Culture : J’ai fait le tour de ma bibliothèque et ai sélectionné les livres que je n’avais pas donnés mais pas lus pour autant (j’avais oublié qu’il y en avait !). Là, je lis « Homo erectus ». J’ai déjà du le lire en fait, parce que ça fait écho à quelque chose. Je n’accroche pas vraiment, mais ce n’est pas grave.

On a commencé Star Trek, la série Netflix. J’ai beaucoup aimé les films, j’accroche moins. Le premier épisode n’était pas fou. En ce moment, on n’a pas envie de regarder quelque chose le soir. On se repose la tête.

Penser à : La liste est longue ! Je dirai que l’objectif du week-end est de tailler la jolie plante du jardin qui pousse n’importe comment. Laver les radiateurs électriques (je vous ai déjà dit que les anciens propriétaires n’étaient pas des pros du nettoyage ?) : ils sont … Marrons ! Et pourquoi pas laver le mur du couloir.

Avis Perso : …

Message Perso : Cet échange, qui s’étale au fil des jours, me fait un bien fou. Merci.

Amitiés : Ma copine enceinte ne me répond pas. Je crois que cette fois, c’est fini. Pas d’amertume, pas de regrets. Cette fois je suis prête à laisser nos chemins se séparer sans insister, dans la compréhension et l’acceptation. Ca n’entache en rien tout ce que nous avons vécu. C’est normal. C’est beau, quelque part.

Love : Ereinté par ses cours de sport qu’il adore ! Sur le qui-vive, toujours avec ses listes et sa tête qui ne s’arrête pas et fait des plans sur la comète. Ca me fait rire ! Je sais bien qu’on ne pourra pas faire tout ça si vite, mais qu’importe ! Il y pense.

Loulou : On se pare pour l’arrivée d’Indiana. On a récupéré tout le matériel qu’il faut : un grand panier, un coussin, des laisses, des balles, des colliers, des gamelles … On a désencombré l’ancien poulailler qui lui servira de (graaaaande) niche.

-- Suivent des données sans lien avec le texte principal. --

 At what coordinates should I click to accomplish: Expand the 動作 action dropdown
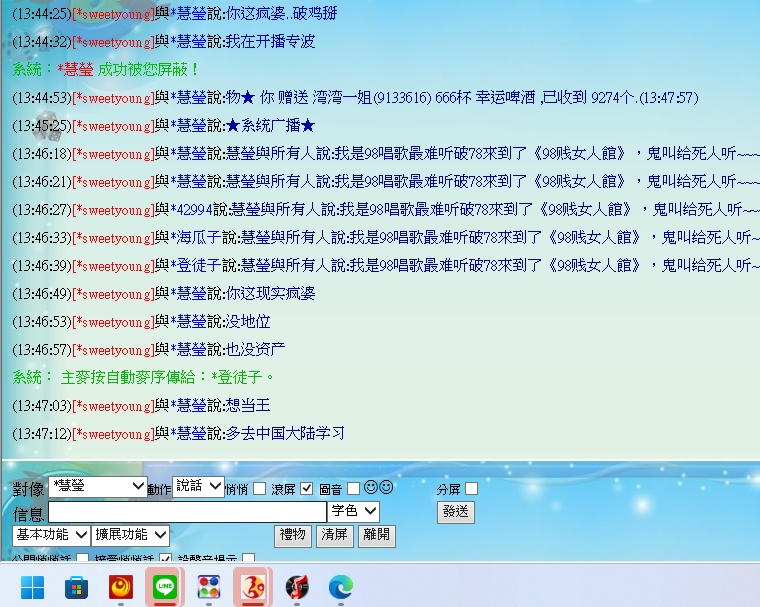(198, 486)
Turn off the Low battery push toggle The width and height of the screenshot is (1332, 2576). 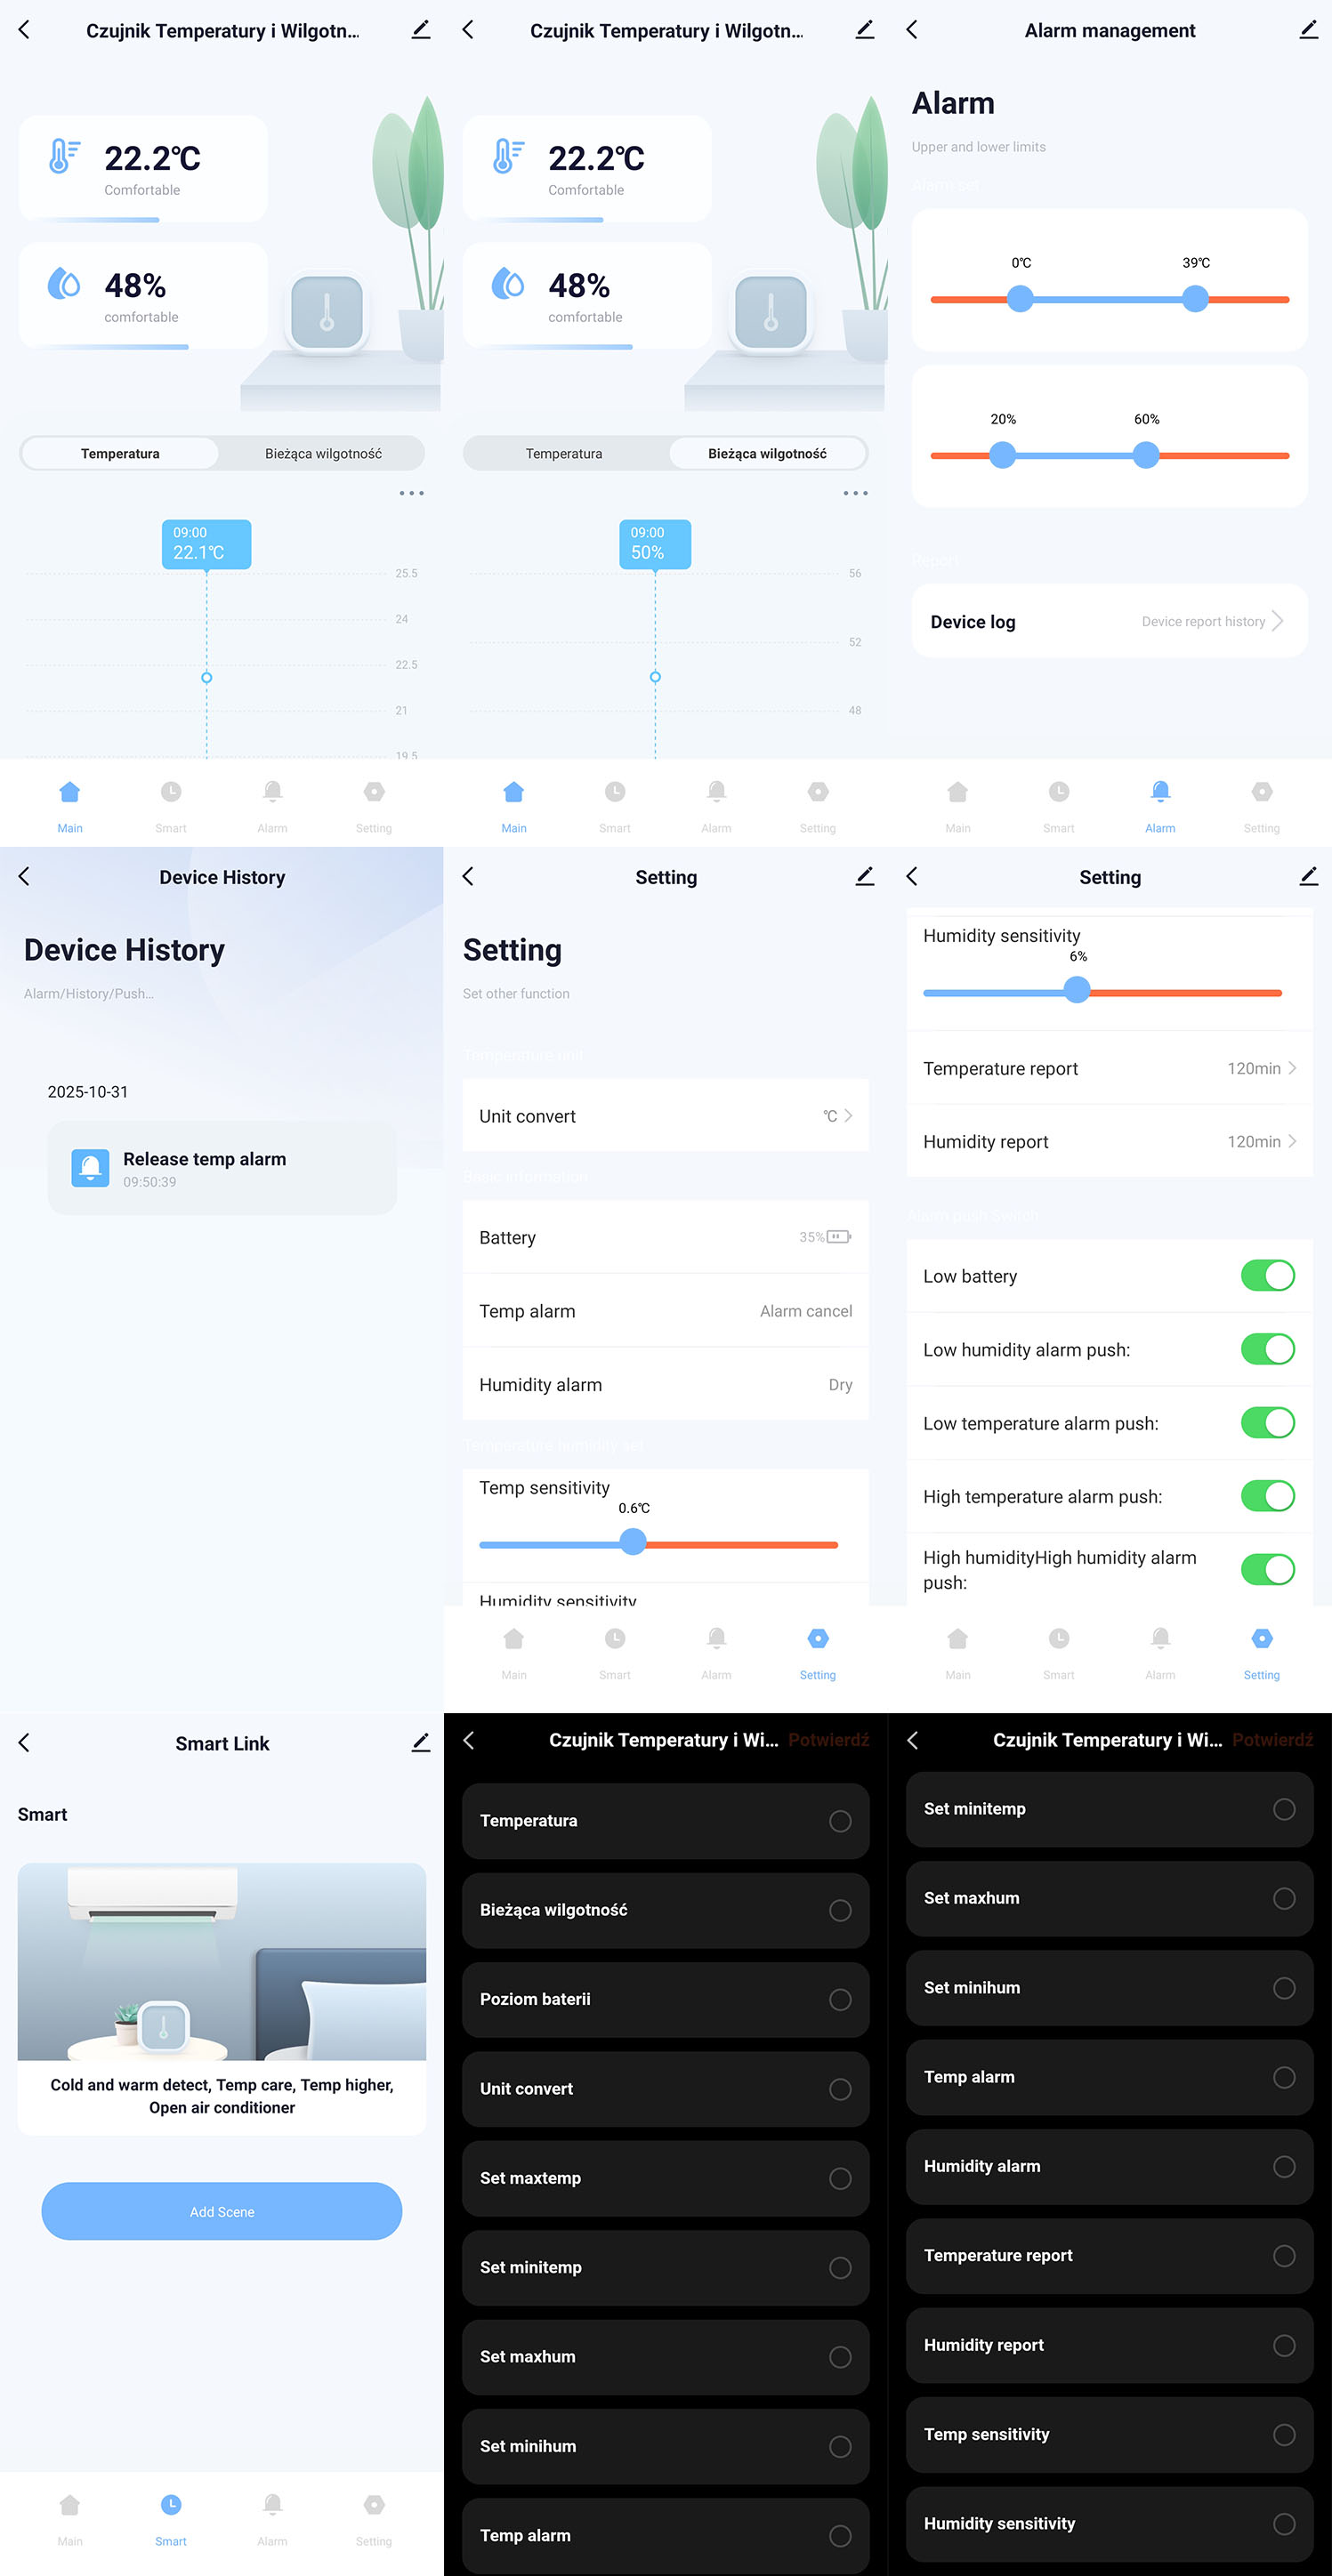(1267, 1275)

Ce week-end, mon mari et son père vont casser un mur du jardin et sans doute l’ancienne lapinière pour qu’on puisse poser le portail qui arrive le mercredi suivant. Après ça, il n’y aura plus qu’à … !

Sorties : Pas ce week-end, du coup ! Ni les suivants.

Divers : …

Courses : « Cracra » parce qu’on n’avait pas le temps de cuisiner hier, chacun à notre cours respectif. Et un drive ce soir, pour cuisiner quelque chose à mon beau-père demain, quand-même !

Envie de : Chanter, danser, jouer ! Ca n’a pas changé.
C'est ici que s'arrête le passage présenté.